Today's clarification suggests that the "go sign" the governor hopes to give in August will likely be an affirmation that districts should proceed as they see fit. At the same time, the governor clearly retains the right to flash a no-go sign, to tell districts what they cannot do—resume in-person classes—if public health metrics turn sharply negative.
The ultimate go sign will be given by parents.
Governor Lamont and Commissioner Cardona were also unequivocal today that parents have the right, at any time, to decide that their children not attend school in person, but learn at home, online. The option is being referred to as "voluntary distance learning."
It is not clear how and whether those studying this way would be able to participate in extracurricular activities such as sports.
Districts are allowed, apparently encouraged, to use different reopening models at different schools.
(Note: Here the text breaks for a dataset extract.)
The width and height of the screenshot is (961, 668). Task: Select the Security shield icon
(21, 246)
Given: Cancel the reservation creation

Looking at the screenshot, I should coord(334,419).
The hope expressed at today's press conference was that at least students in grades K–5 will be able to learn mostly or completely in classrooms. At those levels, social and emotional needs are viewed as most acute, prolonged mask-wearing seen as more burdensome, but cohorting believed to be most possible and effective.
At higher grades, particularly at high schools, Commissioner Cardona acknowledged that "the hybrid model may be more feasible." He added that many districts will undoubtedly start with the hybrid model.
Where it goes from there will remain a question for some time. "These plans are fluid," said the commissioner. "We have to shift the thinking and belief system of public education."
Governor Lamont recalled expectations voiced on July 16 by former FDA Commissioner Scott Gottlieb, who said he is optimistic some degree of in-person school can occur "for a while."
"We've bought ourselves a couple of months," said Dr. Gottlieb. "We should get in as much school as we can when we can."